■ EXERCISE REQUIREMENTS
The reply should contain all of the data below, word for word.

■ Collected data
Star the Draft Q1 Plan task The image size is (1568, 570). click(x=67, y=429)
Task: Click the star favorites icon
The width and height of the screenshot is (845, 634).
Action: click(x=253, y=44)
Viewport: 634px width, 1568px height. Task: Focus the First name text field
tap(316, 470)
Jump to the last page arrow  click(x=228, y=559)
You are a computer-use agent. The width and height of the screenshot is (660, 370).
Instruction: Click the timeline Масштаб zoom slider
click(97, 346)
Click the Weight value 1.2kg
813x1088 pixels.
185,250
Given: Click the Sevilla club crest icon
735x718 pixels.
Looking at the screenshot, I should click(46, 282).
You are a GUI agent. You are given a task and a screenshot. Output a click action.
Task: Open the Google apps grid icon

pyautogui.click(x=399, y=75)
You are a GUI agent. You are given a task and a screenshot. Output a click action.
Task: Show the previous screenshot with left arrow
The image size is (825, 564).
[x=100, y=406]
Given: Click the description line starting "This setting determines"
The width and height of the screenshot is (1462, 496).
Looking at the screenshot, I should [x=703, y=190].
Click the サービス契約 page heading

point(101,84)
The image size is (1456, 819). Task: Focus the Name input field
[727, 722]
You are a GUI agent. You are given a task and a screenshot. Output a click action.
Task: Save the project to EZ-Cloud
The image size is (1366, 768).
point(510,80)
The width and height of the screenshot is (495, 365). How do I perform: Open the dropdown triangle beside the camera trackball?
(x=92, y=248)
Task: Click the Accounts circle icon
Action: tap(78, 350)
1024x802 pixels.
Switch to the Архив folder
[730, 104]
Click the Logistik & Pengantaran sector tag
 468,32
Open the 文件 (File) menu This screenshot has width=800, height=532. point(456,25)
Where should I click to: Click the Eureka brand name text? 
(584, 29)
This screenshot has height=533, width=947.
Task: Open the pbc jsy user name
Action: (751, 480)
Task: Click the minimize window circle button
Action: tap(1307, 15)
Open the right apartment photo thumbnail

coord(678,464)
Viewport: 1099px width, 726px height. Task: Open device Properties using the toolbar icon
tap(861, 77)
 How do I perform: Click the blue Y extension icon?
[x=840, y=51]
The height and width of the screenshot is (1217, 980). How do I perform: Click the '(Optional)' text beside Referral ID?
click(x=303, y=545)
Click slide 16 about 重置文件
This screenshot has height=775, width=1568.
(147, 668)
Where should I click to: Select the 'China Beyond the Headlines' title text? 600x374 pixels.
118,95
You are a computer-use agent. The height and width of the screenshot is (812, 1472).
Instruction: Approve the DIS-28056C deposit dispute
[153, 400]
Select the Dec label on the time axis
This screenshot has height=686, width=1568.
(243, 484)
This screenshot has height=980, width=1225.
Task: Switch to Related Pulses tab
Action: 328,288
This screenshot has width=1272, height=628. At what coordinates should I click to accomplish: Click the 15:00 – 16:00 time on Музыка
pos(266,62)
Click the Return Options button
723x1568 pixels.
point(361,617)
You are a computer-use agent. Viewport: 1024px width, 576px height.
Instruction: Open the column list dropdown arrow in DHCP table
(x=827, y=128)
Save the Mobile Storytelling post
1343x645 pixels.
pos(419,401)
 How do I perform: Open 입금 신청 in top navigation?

■ YOUR RESPONSE
Star the Draft Q1 Plan task The image size is (1568, 570). click(x=67, y=429)
Task: Click the star favorites icon
The width and height of the screenshot is (845, 634).
Action: click(x=253, y=44)
Viewport: 634px width, 1568px height. Task: Focus the First name text field
tap(316, 470)
Jump to the last page arrow  click(x=228, y=559)
You are a computer-use agent. The width and height of the screenshot is (660, 370).
Instruction: Click the timeline Масштаб zoom slider
click(97, 346)
Click the Weight value 1.2kg
813x1088 pixels.
185,250
Given: Click the Sevilla club crest icon
735x718 pixels.
Looking at the screenshot, I should click(46, 282).
You are a GUI agent. You are given a task and a screenshot. Output a click action.
Task: Open the Google apps grid icon

pyautogui.click(x=399, y=75)
You are a GUI agent. You are given a task and a screenshot. Output a click action.
Task: Show the previous screenshot with left arrow
The image size is (825, 564).
[x=100, y=406]
Given: Click the description line starting "This setting determines"
The width and height of the screenshot is (1462, 496).
Looking at the screenshot, I should [x=703, y=190].
Click the サービス契約 page heading

point(101,84)
The image size is (1456, 819). Task: Focus the Name input field
[727, 722]
You are a GUI agent. You are given a task and a screenshot. Output a click action.
Task: Save the project to EZ-Cloud
The image size is (1366, 768).
point(510,80)
The width and height of the screenshot is (495, 365). How do I perform: Open the dropdown triangle beside the camera trackball?
(x=92, y=248)
Task: Click the Accounts circle icon
Action: tap(78, 350)
1024x802 pixels.
Switch to the Архив folder
[730, 104]
Click the Logistik & Pengantaran sector tag
 468,32
Open the 文件 (File) menu This screenshot has width=800, height=532. point(456,25)
Where should I click to: Click the Eureka brand name text? 
(584, 29)
This screenshot has height=533, width=947.
Task: Open the pbc jsy user name
Action: (751, 480)
Task: Click the minimize window circle button
Action: tap(1307, 15)
Open the right apartment photo thumbnail

coord(678,464)
Viewport: 1099px width, 726px height. Task: Open device Properties using the toolbar icon
tap(861, 77)
 How do I perform: Click the blue Y extension icon?
[x=840, y=51]
The height and width of the screenshot is (1217, 980). How do I perform: Click the '(Optional)' text beside Referral ID?
click(x=303, y=545)
Click slide 16 about 重置文件
This screenshot has height=775, width=1568.
(147, 668)
Where should I click to: Select the 'China Beyond the Headlines' title text? 600x374 pixels.
118,95
You are a computer-use agent. The height and width of the screenshot is (812, 1472).
Instruction: Approve the DIS-28056C deposit dispute
[153, 400]
Select the Dec label on the time axis
This screenshot has height=686, width=1568.
(243, 484)
This screenshot has height=980, width=1225.
Task: Switch to Related Pulses tab
Action: 328,288
This screenshot has width=1272, height=628. At what coordinates should I click to accomplish: Click the 15:00 – 16:00 time on Музыка
pos(266,62)
Click the Return Options button
723x1568 pixels.
point(361,617)
You are a computer-use agent. Viewport: 1024px width, 576px height.
Instruction: Open the column list dropdown arrow in DHCP table
(x=827, y=128)
Save the Mobile Storytelling post
1343x645 pixels.
pos(419,401)
 How do I perform: Open 입금 신청 in top navigation?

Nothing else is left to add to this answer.